Daiki Kimura, Masaya Nakauchi, Masahiro Fujita, Yusuke Umeki, Ai Goto, Akiko Serizawa, Shingo Akimoto, Kenichi Nakamura, Tsuyoshi Tanaka, Susumu Shibasaki, Kazuki Inaba, Ichiro Uyama, Koichi Suda
Gan to kagaku ryoho. Cancer & chemotherapy, 49(13) 1820-1822, Dec, 2022
A 46-year-old man was referred to further treatment for a 20 mm submucosal tumor at the gastric angle found during a medical check-up. Endoscopic ultrasonography and chest abdominal contrast-enhanced CT revealed the tumor was located at the 4th(proper muscular)layer of the posterior wall of the gastric antrum and slightly enhanced. No metastasis was found. Although a biopsy failed to reveal an accurate diagnosis, GIST was clinically suspected. A robotic distal gastrectomy was planned to manage the residual gastric stricture. The intraoperative findings indicated possible passage of the remnant stomach; therefore, local resection was performed.
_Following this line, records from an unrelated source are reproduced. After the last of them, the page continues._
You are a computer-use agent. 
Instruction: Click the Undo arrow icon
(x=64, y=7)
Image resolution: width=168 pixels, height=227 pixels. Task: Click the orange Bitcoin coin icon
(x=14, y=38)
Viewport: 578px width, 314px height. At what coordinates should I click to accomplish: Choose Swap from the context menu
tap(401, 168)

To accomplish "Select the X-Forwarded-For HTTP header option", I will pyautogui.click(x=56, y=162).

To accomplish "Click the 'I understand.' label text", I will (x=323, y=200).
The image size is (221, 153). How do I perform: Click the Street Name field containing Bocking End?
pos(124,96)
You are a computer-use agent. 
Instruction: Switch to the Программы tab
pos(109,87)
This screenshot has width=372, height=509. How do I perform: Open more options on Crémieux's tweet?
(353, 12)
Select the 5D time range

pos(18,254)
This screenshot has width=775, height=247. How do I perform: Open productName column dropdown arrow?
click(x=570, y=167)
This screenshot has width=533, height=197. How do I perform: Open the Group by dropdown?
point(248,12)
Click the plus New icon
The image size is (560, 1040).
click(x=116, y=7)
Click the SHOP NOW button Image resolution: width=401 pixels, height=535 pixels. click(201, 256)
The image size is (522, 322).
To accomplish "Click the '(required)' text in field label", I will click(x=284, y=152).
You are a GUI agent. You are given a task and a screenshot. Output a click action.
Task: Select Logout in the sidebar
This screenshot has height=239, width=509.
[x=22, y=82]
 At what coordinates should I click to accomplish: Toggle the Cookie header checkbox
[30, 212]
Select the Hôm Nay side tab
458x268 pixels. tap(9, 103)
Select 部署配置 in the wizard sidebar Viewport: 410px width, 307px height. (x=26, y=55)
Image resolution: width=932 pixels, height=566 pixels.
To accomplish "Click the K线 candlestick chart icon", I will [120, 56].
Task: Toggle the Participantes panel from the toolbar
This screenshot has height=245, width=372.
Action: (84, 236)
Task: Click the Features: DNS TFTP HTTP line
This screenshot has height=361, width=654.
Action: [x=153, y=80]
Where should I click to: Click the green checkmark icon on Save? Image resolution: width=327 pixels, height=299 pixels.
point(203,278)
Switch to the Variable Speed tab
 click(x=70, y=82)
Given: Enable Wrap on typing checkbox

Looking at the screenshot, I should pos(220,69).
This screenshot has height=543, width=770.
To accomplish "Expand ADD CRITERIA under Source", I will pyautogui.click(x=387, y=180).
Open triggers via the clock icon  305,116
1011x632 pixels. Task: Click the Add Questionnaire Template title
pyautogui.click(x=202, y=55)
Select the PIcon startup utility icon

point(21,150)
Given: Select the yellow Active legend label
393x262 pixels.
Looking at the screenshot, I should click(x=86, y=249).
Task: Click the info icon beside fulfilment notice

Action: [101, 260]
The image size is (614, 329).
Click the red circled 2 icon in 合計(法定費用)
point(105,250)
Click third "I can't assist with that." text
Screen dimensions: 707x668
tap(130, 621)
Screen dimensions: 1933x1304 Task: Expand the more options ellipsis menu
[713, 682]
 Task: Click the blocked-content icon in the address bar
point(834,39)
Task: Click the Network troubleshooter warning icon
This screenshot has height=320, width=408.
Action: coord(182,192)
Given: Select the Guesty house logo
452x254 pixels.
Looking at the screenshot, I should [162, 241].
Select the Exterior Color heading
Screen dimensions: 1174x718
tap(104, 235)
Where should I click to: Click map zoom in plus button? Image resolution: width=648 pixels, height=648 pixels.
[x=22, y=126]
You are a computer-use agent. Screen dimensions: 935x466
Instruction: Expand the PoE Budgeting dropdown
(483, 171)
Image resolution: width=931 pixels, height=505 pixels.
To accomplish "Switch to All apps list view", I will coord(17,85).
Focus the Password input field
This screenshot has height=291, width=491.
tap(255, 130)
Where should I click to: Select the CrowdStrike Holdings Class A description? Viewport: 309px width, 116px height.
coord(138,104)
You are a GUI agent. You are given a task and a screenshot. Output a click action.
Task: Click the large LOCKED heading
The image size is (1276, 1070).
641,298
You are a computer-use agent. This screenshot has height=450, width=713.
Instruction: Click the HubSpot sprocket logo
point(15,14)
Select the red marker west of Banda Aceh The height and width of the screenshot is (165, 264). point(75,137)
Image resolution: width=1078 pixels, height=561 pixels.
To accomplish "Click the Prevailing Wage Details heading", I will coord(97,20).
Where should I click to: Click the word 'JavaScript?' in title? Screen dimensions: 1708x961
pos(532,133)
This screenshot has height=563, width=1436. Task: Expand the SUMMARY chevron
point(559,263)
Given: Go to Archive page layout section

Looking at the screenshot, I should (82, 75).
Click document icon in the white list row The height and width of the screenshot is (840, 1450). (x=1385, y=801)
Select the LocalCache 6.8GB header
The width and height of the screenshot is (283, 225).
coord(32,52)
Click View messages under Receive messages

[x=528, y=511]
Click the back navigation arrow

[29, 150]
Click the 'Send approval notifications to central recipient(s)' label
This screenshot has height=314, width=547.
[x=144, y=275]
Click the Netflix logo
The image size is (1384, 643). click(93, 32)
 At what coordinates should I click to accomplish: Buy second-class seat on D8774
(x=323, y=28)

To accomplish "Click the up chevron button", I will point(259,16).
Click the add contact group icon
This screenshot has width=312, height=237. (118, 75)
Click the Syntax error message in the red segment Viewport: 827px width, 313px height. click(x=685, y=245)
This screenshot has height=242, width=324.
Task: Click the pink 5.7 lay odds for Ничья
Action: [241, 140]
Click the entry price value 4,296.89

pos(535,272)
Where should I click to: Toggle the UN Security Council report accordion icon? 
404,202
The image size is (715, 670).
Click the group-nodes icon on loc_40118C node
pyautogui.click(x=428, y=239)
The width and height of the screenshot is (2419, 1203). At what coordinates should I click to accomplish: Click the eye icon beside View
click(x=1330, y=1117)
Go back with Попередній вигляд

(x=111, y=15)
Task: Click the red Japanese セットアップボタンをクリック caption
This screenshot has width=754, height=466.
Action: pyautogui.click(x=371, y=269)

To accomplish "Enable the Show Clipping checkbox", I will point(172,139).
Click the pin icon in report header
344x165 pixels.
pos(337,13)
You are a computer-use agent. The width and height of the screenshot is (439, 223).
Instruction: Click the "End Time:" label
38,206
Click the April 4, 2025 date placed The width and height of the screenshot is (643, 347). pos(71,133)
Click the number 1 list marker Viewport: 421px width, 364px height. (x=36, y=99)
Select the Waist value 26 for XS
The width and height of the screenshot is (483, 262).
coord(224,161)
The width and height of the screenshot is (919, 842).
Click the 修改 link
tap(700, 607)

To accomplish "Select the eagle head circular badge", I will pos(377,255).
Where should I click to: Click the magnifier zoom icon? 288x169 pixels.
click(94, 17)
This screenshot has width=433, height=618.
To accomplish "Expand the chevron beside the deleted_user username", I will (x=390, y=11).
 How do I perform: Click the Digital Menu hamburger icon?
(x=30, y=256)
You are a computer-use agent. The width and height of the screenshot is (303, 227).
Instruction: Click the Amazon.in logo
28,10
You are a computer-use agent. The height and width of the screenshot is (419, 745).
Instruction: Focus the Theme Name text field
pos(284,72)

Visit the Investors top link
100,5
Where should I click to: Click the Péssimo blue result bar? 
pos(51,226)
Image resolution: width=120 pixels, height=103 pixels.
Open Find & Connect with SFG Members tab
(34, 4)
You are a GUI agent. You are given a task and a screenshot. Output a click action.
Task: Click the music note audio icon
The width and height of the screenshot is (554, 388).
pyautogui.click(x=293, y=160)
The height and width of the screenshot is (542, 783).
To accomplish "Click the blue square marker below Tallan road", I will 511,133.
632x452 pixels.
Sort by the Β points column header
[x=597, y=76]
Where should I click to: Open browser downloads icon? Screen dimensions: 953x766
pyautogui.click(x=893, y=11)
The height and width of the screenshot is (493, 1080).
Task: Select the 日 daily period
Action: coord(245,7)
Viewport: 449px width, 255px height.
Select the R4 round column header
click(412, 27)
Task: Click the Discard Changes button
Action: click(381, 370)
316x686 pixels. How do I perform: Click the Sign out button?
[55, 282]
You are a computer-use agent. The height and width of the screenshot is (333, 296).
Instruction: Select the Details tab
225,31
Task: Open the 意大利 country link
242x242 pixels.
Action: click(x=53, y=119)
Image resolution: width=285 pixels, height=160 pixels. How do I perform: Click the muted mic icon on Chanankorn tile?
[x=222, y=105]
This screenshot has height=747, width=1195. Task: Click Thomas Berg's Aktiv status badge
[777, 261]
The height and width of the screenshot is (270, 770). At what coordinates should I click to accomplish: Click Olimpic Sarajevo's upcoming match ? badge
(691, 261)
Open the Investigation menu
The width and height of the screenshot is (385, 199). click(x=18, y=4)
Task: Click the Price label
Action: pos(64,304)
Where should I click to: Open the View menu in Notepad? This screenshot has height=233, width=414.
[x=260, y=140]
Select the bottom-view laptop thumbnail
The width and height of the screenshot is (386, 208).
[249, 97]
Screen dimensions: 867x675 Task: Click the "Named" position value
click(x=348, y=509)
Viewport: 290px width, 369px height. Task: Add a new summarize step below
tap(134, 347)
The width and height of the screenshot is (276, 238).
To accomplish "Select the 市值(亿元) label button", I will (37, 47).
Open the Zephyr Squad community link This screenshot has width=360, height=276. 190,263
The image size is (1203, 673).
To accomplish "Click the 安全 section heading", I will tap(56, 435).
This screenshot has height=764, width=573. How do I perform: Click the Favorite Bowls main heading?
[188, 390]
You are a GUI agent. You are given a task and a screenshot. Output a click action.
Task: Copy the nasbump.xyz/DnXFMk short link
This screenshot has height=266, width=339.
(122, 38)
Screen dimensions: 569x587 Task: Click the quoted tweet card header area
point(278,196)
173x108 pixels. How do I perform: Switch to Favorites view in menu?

The patient's postoperative course was uneventful, and he was discharged on postoperative day 9. A histopathological examination confirmed the diagnosis of a PAS-positive, S100-positive granular cell tumor with no nuclear atypia. These findings suggest that use of the robotic approach could help determine the stomach resection extent.